WHED: A Wearable Hand Exoskeleton for Natural, High-Quality Demonstration Collection
Mingzhang Zhu, Alvin Zhu, Jose Victor S. H. Ramos, Beom Jun Kim, Yike Shi, Yufeng Wu, Ruochen Hou, Quanyou Wang, Eric Song, Tony Fan, Yuchen Cui, Dennis W. Hong
TL;DR
WHED addresses the bottleneck in scalable, high-fidelity dexterous demonstrations by combining a wearability-first hand exoskeleton with a free-to-move thumb and a passive data-capture hand. It delivers an end-to-end pipeline that synchronizes finger encoders, AR-based end-effector pose, and wrist-mounted vision, plus post-processing for time alignment and replay.
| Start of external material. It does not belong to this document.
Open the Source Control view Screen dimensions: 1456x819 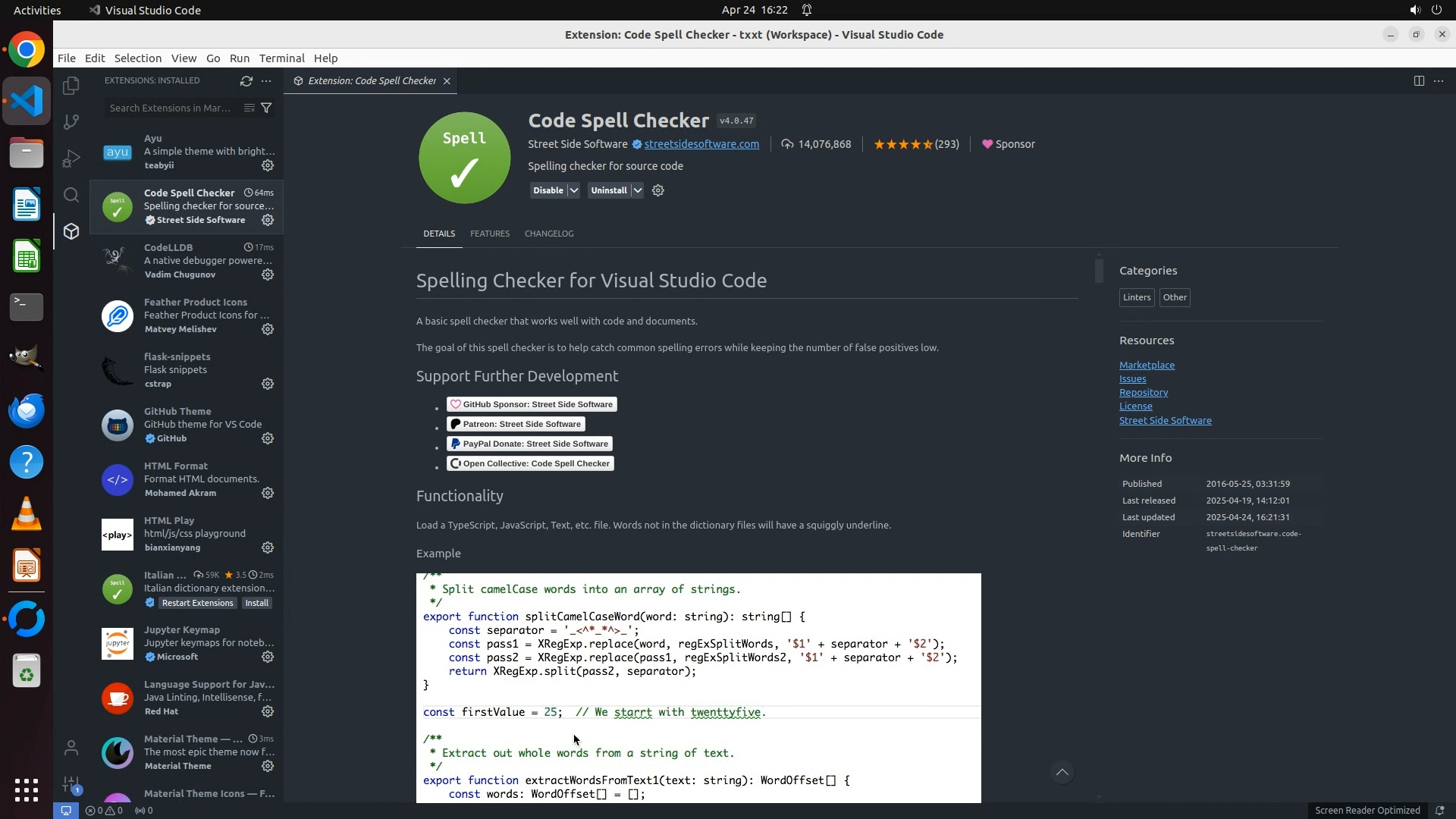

The approach enables demonstrations that span precision pinch to full-hand enclosure and shows qualitative replay fidelity, suggesting a practical path toward scalable dexterous manipulation learning in-the-wild. The work combines mechanical design with an integrated data pipeline to lower barriers to large-scale, realistic demonstrations for high-DoF robotic hands.
Abstract
Scalable learning of dexterous manipulation remains bottlenecked by the difficulty of collecting natural, high-fidelity human demonstrations of multi-finger hands due to occlusion, complex hand kinematics, and contact-rich interactions. We present WHED, a wearable hand-exoskeleton system designed for in-the-wild demonstration capture, guided by two principles: wearability-first operation for extended use and a pose-tolerant, free-to-move thumb coupling that preserves natural thumb behaviors while maintaining a consistent mapping to the target robot thumb degrees of freedom. WHED integrates a linkage-driven finger interface with passive fit accommodation, a modified passive hand with robust proprioceptive sensing, and an onboard sensing/power module. We also provide an end-to-end data pipeline that synchronizes joint encoders, AR-based end-effector pose, and wrist-mounted visual observations, and supports post-processing for time alignment and replay. We demonstrate feasibility on representative grasping and manipulation sequences spanning precision pinch and full-hand enclosure grasps, and show qualitative consistency between collected demonstrations and replayed executions.